Contraindications to Ondansetron (Zofron):

  • Hypersensitivity to any component of the formulation or ondansetron.
  • Use apomorphine concurrently

Warnings and precautions

  • Hypersensitivity

    • Reports of hypersensitivity reactions, including anaphylaxis or bronchospasm, have been made.
    • If hypersensitivity develops, discontinue use.
    • Patients who are allergic to 5-HT receptor antagonists should be cautious.
    • It has been reported that cross-reactivity is possible.
  • Extension of QT

    • ECG changes have been observed with ondansetron, including a dose-dependent QT interval extension.
    • Reports also mention cases of torsades-de-pointes.
    • Most commonly, the effects of selective 5-HT antagonists, such as ondansetron and QRS duration, usually occur within 1-2 hours following IV administration.
    • Single doses of more than 16 mg ondansetron IV should be avoided due to the increased risk of QT prolongation.
    • These changes aren't clinically significant in most patients.
    • Arrhythmia can occur when arrhythmia is combined with agents that prolong these intervals, or are at risk of QT prolongation.
    • Patients with heart disease or patients who have a prolongation of the QT interval that is clinically relevant may experience torsades d'pointes.
    • Numerous trials have demonstrated that 5-HT antagonists can prolong the QT interval to variable degrees.
    • Patients with congenital long QT syndrome should not take ondansetron.
    • Patients with QT prolongation risk factors (eg, medication known to prolong QT interval, electrolyte anomalies [hypokalemia and hypomagnesemia], heart disease, bradyarrhythmias, cumulative high-dose Anthracycline treatment) should be monitored carefully.
    • A reduction in heart rate can also be possible with 5-HT-3 antagonists
    • IV formulations of 5-HT-3 inhibitors are more associated with ECG interval changes than oral formulations.
  • Serotonin syndrome:

    • Predominantly when used in combination with other serotonergic agents, serotonin syndrome has been reported with 5-HT receptor antagonists (eg, SSRIs, SNRIs, MAOIs, mirtazapine, fentanyl, lithium, tramadol, and/or methylene blue).
    • Some cases were fatal.
    • The majority of serotonin-related reports were made in a postanesthesia or infusion center setting due to 5-HT-3 receptor antagonists.
    • Serotonin syndrome was also reported after an overdose on Dansetron.
    • Serotonin syndrome symptoms should be monitored by your patients, including:
      • Mental status changes (eg: agitation, hallucinations and delirium, coma).
      • Autonomic instability (eg tachycardia and labile blood pressure; diaphoresis; dizziness; flushing; hyperthermia)
      • Neuromuscular changes (eg, tremor, rigidity, myoclonus, hyperreflexia, incoordination).
      • Gastrointestinal symptoms include nausea, vomiting, diarrhea, and/or
      • seizures.
    • If serotonin syndrome is present, discontinue 5-HT-3 antagonist treatment and start supportive management.
  • Hepatic impairment

    • Patients with severe hepatic impairment should be advised to limit their dose (Child-Pugh Class C).
    • You should be cautious if you have mild-moderate liver impairment.
    • Clearance is reduced and half-life is increased in hepatic impairment.

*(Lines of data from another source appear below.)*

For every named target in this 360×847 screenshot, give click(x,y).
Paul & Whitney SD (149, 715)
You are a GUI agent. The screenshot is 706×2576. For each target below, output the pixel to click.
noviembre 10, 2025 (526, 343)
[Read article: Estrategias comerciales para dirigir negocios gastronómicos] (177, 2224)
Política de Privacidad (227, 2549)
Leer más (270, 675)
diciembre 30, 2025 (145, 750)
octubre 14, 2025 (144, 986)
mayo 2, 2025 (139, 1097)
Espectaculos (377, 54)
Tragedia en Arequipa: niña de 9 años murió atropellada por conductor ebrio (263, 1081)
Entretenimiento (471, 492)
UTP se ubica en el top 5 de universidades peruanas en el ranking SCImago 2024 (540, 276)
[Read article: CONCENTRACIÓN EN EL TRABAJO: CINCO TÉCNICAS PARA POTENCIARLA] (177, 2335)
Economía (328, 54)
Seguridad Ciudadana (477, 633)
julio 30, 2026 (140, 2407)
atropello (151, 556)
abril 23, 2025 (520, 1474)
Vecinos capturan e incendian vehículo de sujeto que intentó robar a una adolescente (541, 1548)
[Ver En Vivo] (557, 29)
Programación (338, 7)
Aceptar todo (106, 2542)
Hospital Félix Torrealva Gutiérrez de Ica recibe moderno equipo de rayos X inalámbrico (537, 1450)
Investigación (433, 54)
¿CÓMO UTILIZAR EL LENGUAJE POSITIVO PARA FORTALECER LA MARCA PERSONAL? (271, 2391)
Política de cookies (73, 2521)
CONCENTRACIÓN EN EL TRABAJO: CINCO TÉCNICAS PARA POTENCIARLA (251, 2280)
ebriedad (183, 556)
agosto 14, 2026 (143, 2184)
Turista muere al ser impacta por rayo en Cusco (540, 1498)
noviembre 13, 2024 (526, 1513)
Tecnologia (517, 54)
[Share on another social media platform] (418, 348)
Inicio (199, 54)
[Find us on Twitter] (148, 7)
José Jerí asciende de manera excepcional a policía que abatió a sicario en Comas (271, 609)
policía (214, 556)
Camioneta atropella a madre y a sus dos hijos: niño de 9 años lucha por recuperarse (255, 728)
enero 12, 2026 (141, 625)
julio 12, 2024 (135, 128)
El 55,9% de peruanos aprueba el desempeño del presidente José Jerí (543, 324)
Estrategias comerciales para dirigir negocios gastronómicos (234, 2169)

Ondansetron: Drug Interaction

Note: Drug Interaction Categories:

  • Risk Factor C: Monitor When Using Combination
  • Risk Factor D: Consider Treatment Modification
  • Risk Factor X: Avoid Concomitant Use

Risk Factor C (Monitor therapy)

Bosentan May decrease the serum concentration of CYP3A4 Substrates (High risk with Inducers).
CYP3A4 Inducers (Moderate) May decrease the serum concentration of CYP3A4 Substrates (High risk with Inducers).
Deferasirox May decrease the serum concentration of CYP3A4 Substrates (High risk with Inducers).
Erdafitinib May decrease the serum concentration of CYP3A4 Substrates (High risk with Inducers).
Erdafitinib May increase the serum concentration of P-glycoprotein/ABCB1 Substrates.
Haloperidol Ondansetron may enhance the QTc-prolonging effect of Haloperidol. Management: Monitor for QTc interval prolongation and ventricular arrhythmias when these agents are combined. Patients with additional risk factors for QTc prolongation may be at even higher risk.
MetFORMIN Ondansetron may increase the serum concentration of MetFORMIN.
Panobinostat Ondansetron may enhance the arrhythmogenic effect of Panobinostat.
Pentamidine (Systemic) May enhance the QTc-prolonging effect of Ondansetron. Management: Monitor for QTc interval prolongation and ventricular arrhythmias when these agents are combined. Patients with additional risk factors for QTc prolongation may be at even higher risk.
P-glycoprotein/ABCB1 Inhibitors May increase the serum concentration of Pglycoprotein/ABCB1 Substrates. P-glycoprotein inhibitors may also enhance the distribution of pglycoprotein substrates to specific cells/tissues/organs where p-glycoprotein is present in large amounts (e.g., brain, T-lymphocytes, testes, etc.).
QT-prolonging Antidepressants (Moderate Risk) Ondansetron may enhance the QTc-prolonging effect of QT-prolonging Antidepressants (Moderate Risk). Management: Monitor for QTc interval prolongation and ventricular arrhythmias when these agents are combined. Patients with additional risk factors for QTc prolongation may be at even higher risk.
QT-prolonging Antipsychotics (Moderate Risk) Ondansetron may enhance the QTc-prolonging effect of QT-prolonging Antipsychotics (Moderate Risk). Management: Monitor for QTc interval prolongation and ventricular arrhythmias when these agents are combined. Patients with additional risk factors for QTc prolongation may be at even higher risk. Exceptions: Pimozide.
QT-prolonging Class IC Antiarrhythmics (Moderate Risk) May enhance the QTc-prolonging effect of Ondansetron. Management: Monitor for QTc interval prolongation and ventricular arrhythmias when these agents are combined. Patients with additional risk factors for QTc prolongation may be at even higher risk.
QT-prolonging Kinase Inhibitors (Moderate Risk) Ondansetron may enhance the QTc-prolonging effect of QT-prolonging Kinase Inhibitors (Moderate Risk). Management: Monitor for QTc interval prolongation and ventricular arrhythmias when these agents are combined. Patients with additional risk factors for QTc prolongation may be at even higher risk.
QT-prolonging Miscellaneous Agents (Moderate Risk) May enhance the QTc-prolonging effect of Ondansetron. Management: Monitor for QTc interval prolongation and ventricular arrhythmias when these agents are combined. Patients with additional risk factors for QTc prolongation may be at even higher risk. Exceptions: Domperidone.
QT-prolonging Moderate CYP3A4 Inhibitors (Moderate Risk) Ondansetron may enhance the QTc-prolonging effect of QT-prolonging Moderate CYP3A4 Inhibitors (Moderate Risk). Management: Monitor for QTc interval prolongation and ventricular arrhythmias when these agents are combined. Patients with additional risk factors for QTc prolongation may be at even higher risk.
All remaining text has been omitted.